Die ASPO Schweiz hat zudem einen Flyer mit dem Titel „Peak Oil. Was ist das?“ drucken lassen, um Mitglieder zu werben. Wer solche Faltblätter an Freunde und Bekannte verteilen möchte, möge eine Angabe der Anzahl gewünschter Faltblätter an das ASPO Sekretariat schicken sowie ein frankiertes Antwortcouvert. Die Postanschrift finden sie hier. Das ASPO Sekretariat wird Ihnen danach die Faltblätter zukommen lassen.
Unabhängig davon, ob man ASPO Mitglied ist oder nicht, und unabhängig davon, ob man bei der Verbreitung von Informationen über Peak Oil mithelfen mag oder nicht, kann sich jeder persönlich in seinem Leben für nachhaltige Entwicklung, zivile Konfliktlösung, Effizienz und Sparsamkeit beim Energieverbrauch einsetzen.
Auf der politischen Ebene braucht es mehr Zeit. Weil die globalen Peak Oil und Peak Gas Erscheinungen neue Erfahrungen sind, für welche es keine historischen Beispiele gibt, sind sich Experten, Industrie und Politiker in den verschiedenen Ländern heute nicht einig, wie man sich auf die globale Peak Oil Energiekrise vorbereiten soll.
Der Ersatz von Erdöl durch andere Energiequellen ist schwierig, da die Energiekonzentration des Erdöls in der Natur fast einzigartig ist. (10 kcal pro Gramm, dies entspricht einem Tag körperlicher Arbeit). Weil Erdöl eine so wertvolle und dichte Primärenergie ist, wird es eine extreme oder gar unmögliche Herausforderung sein, diese Energiequelle je quantitativ zu ersetzen.
Der Energiemix unterscheidet sich von Land zu Land und setzt sich aus verschiedenen Primarenergiequellen zusammen. Diese können übersichtlich an Hand des so genannten „Zwölferspiels“ dargestellt werden. Es gibt keine weiteren heute verfügbaren Primärenergiequellen ausserhalb des Zwölferspiels.
Die Primärenergiequellen werden zur Herstellung von Wärme, Mobilität und Strom verwendet. Zudem dienen sie auch als Ausgangsmaterial für industrielle Prozesse. Elektrizität und Wasserstoff sind keine Primärenergiequellen, sondern sekundäre Energieträger, die aus einer Primärenergiequelle hergestellt werden müssen. Daher unterscheidet man zum Beispiel zwischen „solarem Wasserstoff“ und „atomarem Wasserstoff“.

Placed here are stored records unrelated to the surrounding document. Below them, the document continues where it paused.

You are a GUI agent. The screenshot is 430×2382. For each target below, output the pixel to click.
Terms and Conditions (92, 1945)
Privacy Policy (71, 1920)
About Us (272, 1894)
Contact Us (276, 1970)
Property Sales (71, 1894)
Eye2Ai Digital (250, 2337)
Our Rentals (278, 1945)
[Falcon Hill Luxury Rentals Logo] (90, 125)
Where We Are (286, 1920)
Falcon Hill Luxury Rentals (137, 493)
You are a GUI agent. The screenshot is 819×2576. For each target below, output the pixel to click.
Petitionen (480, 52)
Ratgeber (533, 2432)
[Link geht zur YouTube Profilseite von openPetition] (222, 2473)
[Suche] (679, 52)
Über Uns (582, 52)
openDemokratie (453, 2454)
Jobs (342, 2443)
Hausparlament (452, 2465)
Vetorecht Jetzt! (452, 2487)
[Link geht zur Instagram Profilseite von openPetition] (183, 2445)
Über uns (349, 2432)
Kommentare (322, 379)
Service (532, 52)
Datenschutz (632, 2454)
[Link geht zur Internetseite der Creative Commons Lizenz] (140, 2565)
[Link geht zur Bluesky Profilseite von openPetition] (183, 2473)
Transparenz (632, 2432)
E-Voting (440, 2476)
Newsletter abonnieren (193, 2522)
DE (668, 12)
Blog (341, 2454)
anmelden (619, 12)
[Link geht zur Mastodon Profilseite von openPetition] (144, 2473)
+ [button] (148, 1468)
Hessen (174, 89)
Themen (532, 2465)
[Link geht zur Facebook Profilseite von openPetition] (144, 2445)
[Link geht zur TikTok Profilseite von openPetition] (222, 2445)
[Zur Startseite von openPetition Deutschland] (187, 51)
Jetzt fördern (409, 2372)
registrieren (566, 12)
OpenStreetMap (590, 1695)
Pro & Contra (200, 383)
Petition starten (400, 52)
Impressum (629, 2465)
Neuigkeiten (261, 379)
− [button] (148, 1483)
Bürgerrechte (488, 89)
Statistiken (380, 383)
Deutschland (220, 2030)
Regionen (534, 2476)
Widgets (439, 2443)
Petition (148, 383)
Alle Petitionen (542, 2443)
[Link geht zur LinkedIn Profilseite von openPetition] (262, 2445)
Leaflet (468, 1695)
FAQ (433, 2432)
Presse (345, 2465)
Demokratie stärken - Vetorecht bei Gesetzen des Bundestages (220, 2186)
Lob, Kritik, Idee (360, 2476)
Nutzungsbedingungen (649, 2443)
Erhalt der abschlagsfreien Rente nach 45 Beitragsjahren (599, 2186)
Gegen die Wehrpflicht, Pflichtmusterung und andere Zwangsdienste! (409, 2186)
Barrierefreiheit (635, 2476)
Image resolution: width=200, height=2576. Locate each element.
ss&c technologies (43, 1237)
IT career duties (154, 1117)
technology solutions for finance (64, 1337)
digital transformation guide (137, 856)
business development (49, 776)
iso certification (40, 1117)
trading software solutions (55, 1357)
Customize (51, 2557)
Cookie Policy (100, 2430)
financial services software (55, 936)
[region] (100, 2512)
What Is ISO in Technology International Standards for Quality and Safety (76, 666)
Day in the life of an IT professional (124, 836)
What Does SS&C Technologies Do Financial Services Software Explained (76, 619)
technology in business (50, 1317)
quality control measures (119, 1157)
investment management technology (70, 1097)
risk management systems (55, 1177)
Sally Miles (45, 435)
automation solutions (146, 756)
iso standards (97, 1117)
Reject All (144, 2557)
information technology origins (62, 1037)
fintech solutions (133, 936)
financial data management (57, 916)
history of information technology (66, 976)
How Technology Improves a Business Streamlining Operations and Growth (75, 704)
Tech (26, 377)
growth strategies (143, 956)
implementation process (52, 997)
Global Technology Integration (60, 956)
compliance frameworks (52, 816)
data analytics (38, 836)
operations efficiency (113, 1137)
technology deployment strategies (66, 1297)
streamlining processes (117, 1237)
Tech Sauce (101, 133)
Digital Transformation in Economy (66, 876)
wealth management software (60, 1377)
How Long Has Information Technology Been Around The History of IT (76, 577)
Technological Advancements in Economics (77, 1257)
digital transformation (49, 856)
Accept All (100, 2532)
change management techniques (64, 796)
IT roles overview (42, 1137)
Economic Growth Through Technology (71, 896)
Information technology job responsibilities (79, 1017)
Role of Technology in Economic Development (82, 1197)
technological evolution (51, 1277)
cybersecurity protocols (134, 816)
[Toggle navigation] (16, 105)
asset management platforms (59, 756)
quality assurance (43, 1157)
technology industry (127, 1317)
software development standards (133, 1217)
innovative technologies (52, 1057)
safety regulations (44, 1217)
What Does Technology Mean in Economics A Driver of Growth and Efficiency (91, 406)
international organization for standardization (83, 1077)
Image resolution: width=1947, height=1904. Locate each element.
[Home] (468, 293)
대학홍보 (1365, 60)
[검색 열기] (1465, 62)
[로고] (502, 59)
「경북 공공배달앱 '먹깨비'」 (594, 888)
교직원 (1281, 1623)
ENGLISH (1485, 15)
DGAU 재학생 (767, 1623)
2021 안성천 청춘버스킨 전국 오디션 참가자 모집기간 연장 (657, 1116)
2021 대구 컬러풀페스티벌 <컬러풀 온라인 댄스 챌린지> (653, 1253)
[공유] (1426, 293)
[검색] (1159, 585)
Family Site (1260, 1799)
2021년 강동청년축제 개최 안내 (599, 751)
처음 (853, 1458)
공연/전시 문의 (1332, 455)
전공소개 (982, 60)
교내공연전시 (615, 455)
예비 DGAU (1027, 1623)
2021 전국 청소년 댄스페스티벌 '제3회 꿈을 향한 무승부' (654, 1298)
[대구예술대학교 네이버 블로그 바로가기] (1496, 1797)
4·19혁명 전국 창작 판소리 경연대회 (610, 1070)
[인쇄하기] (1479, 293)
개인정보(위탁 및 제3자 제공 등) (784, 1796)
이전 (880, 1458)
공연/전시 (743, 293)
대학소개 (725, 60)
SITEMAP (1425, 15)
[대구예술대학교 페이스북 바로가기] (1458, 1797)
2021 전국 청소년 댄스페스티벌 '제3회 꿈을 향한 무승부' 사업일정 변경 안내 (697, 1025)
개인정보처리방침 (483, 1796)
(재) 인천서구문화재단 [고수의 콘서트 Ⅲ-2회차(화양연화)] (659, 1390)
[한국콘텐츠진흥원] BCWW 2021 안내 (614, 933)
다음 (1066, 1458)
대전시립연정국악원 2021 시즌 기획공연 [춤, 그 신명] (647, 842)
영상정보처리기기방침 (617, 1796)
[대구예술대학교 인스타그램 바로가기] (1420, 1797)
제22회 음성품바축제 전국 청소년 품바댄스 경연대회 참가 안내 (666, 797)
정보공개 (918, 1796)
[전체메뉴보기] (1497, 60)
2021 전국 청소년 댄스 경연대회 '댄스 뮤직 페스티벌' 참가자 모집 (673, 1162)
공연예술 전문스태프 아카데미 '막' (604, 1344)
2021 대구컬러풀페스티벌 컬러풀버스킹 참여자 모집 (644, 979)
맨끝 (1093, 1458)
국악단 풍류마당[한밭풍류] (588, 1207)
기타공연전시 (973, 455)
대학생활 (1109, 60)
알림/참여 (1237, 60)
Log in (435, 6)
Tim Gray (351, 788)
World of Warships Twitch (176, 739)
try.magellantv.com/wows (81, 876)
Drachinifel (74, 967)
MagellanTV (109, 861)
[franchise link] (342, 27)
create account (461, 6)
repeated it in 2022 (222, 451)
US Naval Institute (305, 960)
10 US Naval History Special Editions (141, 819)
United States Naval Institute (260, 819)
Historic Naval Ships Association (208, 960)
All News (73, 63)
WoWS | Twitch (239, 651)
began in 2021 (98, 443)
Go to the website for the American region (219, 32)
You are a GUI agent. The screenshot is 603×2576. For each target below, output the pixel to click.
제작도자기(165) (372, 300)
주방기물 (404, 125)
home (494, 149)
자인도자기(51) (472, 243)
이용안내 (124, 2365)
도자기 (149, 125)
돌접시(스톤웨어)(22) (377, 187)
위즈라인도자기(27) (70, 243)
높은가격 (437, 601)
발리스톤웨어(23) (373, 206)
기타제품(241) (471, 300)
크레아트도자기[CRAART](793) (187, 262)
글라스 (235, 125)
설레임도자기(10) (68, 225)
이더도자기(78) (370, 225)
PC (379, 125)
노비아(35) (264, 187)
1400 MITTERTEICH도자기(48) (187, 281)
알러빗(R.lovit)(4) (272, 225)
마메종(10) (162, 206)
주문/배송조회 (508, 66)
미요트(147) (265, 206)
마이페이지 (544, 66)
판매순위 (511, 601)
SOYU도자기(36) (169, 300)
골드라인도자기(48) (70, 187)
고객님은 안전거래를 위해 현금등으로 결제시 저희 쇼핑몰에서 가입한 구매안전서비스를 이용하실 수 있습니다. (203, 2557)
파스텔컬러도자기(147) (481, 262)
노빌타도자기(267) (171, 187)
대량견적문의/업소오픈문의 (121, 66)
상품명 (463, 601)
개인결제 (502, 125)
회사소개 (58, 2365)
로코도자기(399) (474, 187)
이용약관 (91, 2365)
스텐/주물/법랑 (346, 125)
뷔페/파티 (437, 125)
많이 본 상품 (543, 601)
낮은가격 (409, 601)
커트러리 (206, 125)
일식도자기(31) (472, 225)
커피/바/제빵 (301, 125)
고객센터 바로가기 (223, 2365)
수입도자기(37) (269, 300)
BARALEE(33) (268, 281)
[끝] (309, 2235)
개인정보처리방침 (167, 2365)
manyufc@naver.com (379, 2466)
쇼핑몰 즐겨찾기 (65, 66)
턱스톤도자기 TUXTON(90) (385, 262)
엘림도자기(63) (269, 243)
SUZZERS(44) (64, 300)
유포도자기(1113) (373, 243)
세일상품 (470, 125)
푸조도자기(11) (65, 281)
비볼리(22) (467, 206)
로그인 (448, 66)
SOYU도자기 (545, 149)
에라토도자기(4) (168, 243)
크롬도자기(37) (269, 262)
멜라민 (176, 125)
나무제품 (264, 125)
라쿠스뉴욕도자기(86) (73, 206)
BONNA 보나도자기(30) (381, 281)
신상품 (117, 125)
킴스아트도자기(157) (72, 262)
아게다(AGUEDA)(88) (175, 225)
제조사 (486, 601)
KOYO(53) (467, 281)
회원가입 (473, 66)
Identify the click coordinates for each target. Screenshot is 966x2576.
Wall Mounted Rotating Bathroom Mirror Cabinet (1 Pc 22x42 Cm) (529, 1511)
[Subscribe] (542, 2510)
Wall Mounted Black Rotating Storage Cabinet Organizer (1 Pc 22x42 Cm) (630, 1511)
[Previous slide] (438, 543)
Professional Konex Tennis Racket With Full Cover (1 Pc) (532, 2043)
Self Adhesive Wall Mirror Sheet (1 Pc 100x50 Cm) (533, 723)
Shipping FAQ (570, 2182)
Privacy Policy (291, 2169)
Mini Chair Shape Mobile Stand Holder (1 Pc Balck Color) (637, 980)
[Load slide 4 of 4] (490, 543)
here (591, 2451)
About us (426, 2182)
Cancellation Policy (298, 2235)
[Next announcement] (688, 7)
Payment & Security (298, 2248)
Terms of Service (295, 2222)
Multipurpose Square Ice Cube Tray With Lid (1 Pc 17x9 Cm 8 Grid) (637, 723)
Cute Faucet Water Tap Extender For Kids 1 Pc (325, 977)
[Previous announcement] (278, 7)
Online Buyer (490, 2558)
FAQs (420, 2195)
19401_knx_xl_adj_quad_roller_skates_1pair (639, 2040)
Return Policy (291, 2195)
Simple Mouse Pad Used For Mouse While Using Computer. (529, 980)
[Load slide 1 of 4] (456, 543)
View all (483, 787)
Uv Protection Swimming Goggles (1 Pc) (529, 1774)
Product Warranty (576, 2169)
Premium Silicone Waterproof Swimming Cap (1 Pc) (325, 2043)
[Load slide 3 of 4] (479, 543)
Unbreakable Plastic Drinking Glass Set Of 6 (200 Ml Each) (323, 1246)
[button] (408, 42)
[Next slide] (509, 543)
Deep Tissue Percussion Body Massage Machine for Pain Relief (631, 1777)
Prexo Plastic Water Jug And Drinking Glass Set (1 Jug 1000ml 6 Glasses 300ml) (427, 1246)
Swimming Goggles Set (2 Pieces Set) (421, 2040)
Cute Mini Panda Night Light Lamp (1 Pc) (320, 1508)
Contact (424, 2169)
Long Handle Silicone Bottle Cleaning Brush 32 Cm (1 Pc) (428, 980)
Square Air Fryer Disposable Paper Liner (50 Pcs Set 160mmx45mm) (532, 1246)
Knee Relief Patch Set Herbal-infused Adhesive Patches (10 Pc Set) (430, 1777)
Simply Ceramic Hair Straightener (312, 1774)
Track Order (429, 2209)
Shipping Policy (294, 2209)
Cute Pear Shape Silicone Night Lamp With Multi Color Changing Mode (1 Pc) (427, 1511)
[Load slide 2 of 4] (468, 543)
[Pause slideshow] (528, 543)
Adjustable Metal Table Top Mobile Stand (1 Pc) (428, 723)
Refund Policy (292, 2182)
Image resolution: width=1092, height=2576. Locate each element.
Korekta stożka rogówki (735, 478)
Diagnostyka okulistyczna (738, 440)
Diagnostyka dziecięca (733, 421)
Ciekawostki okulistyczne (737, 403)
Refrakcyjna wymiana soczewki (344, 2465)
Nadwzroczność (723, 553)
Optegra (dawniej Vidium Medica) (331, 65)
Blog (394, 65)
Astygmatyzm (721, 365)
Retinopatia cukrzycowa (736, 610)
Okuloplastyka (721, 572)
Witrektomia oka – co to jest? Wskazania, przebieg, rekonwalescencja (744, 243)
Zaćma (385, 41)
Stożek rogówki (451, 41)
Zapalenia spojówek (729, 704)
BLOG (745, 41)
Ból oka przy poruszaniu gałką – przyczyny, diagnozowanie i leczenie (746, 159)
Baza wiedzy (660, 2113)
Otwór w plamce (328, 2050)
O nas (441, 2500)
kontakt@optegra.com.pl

Die Primärenergiequellen in der Linie A sind alle nicht erneuerbar und weisen auf der Zeitachse einen Peak auf, dies ist ihr Nachteil. Dafür sind sie stark konzentriert und haben ein grosses Kraftpotential, das ist ihr Vorteil. Die Linie A dominiert die globale Energieversorgung. Die Primärenergien der Linien B und C sind alle erneuerbar und haben keinen Peak, das ist ihr Vorteil. Jedoch ist ihr Kraftpotential kleiner, und ihr Anteil am globalen Energiemix ist noch bescheiden, das ist ihr Nachteil. Daher ist das Fördern der erneuerbaren Energien und der Energieeffizienz, im Feld C 4 als „Joker“ bezeichnet, für die Schweiz und auch für andere Länder von grösster Wichtigkeit.